**What the exercise asks**
Copy out the full listing below as it stands, with its pictures left behind.

*** Raw data Section Begins ***

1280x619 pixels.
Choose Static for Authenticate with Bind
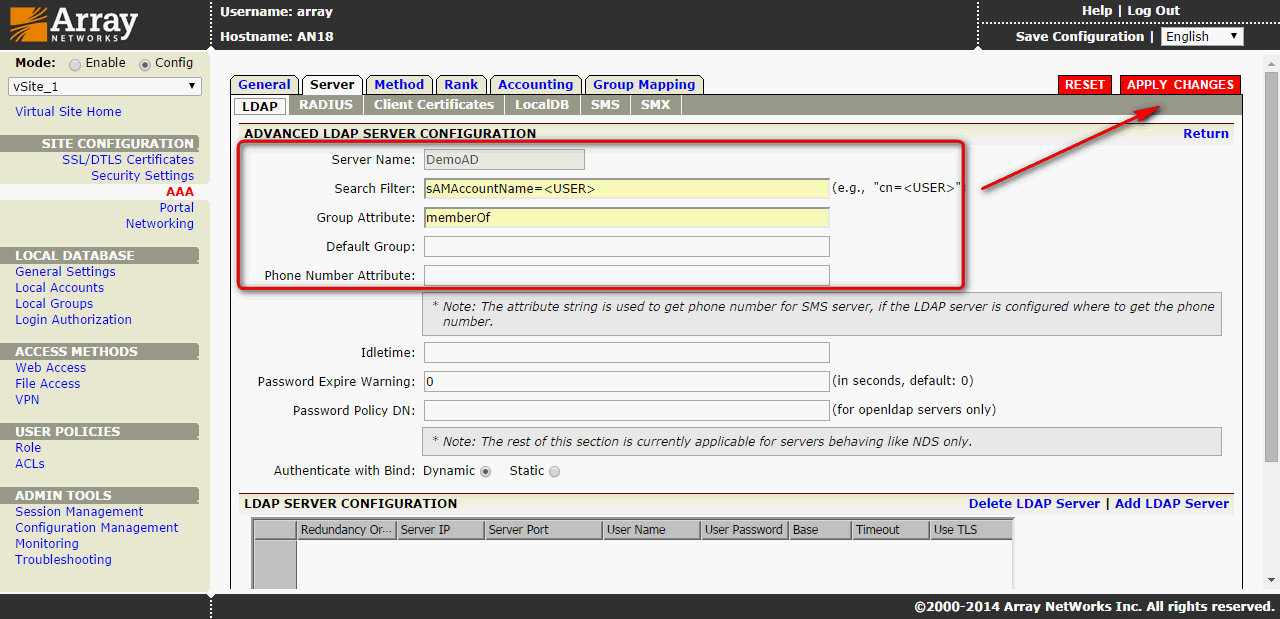tap(554, 471)
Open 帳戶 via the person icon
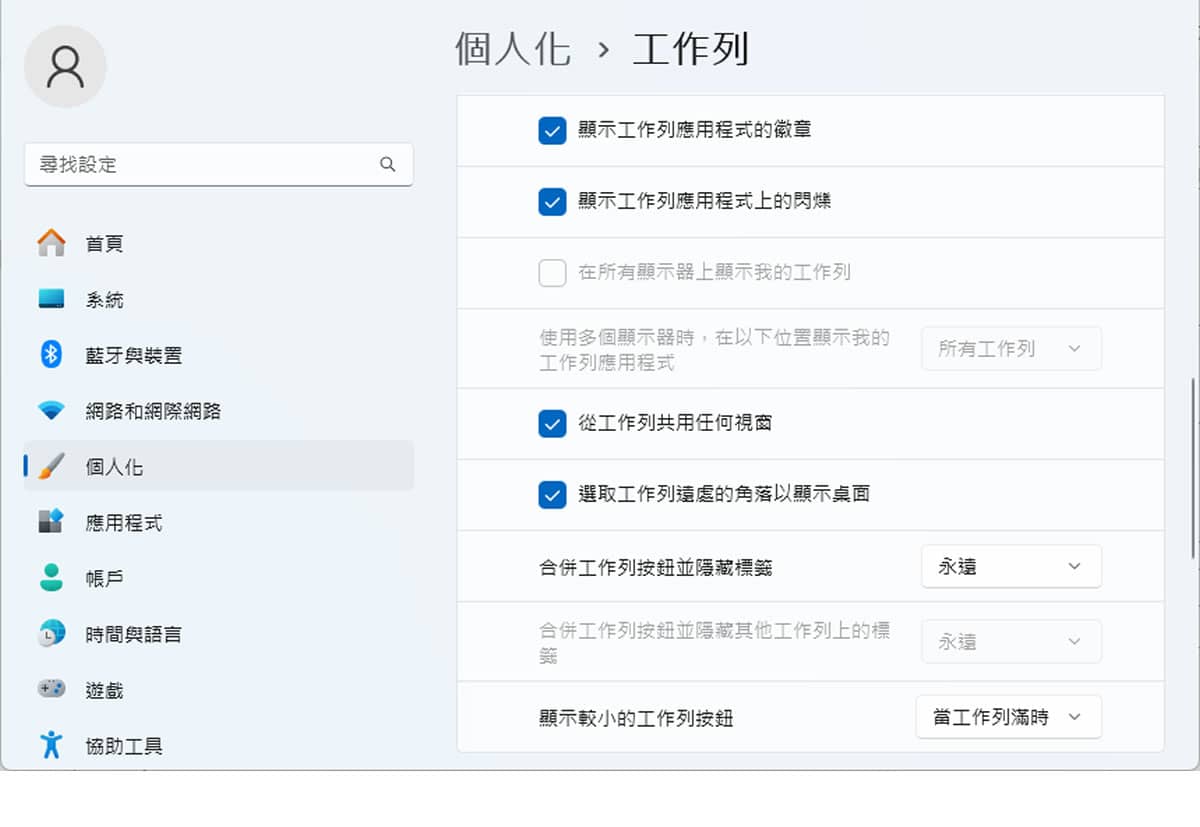The height and width of the screenshot is (827, 1200). pyautogui.click(x=51, y=578)
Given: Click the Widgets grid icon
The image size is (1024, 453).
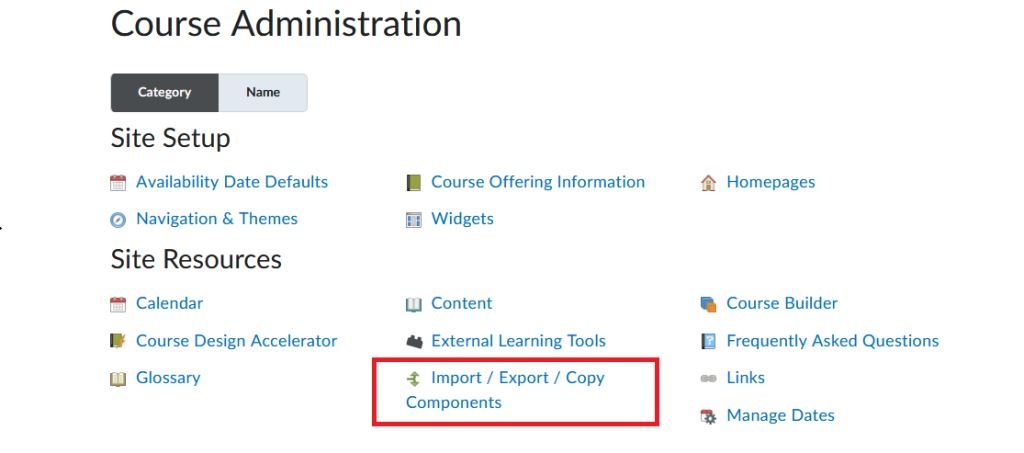Looking at the screenshot, I should (x=413, y=220).
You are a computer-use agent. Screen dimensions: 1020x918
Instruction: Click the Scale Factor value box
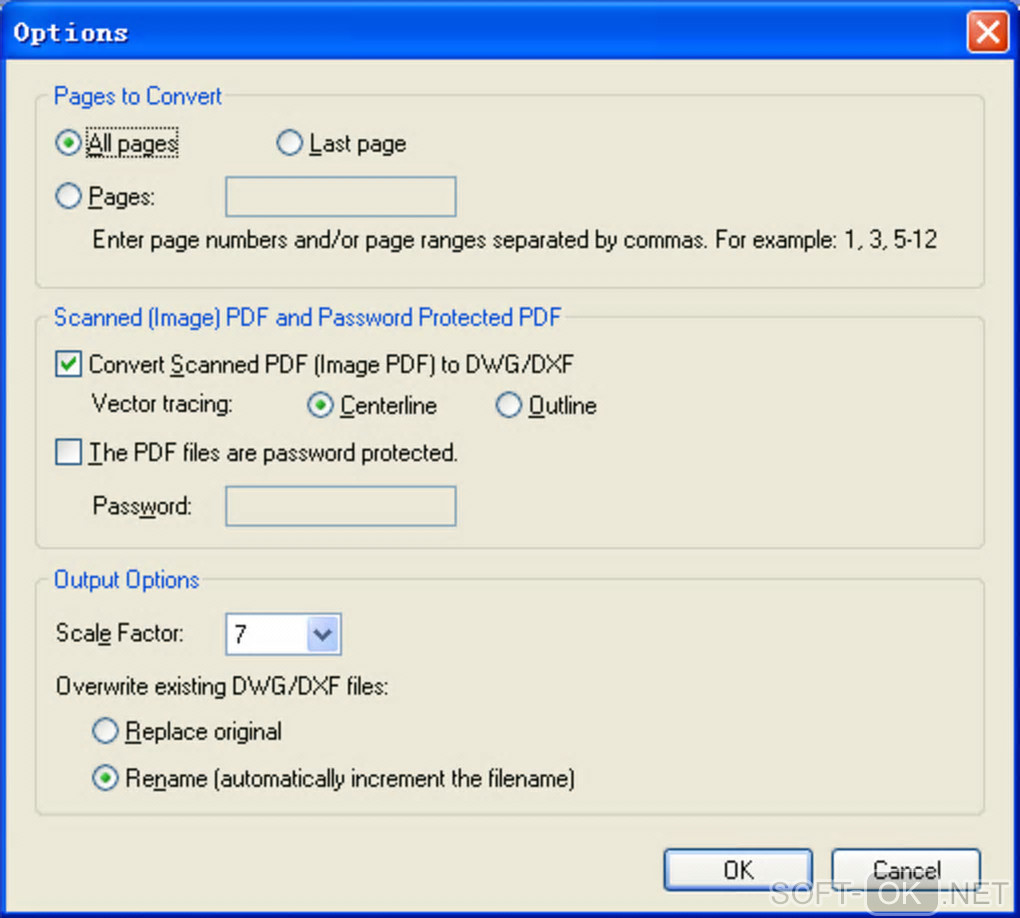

*** Raw data Section Ends ***

**Answer section**
1280x619 pixels.
Choose Static for Authenticate with Bind
tap(554, 471)
Open 帳戶 via the person icon
The height and width of the screenshot is (827, 1200). pyautogui.click(x=51, y=578)
Given: Click the Widgets grid icon
The image size is (1024, 453).
Looking at the screenshot, I should (x=413, y=220).
You are a computer-use agent. Screen dimensions: 1020x918
Instruction: Click the Scale Factor value box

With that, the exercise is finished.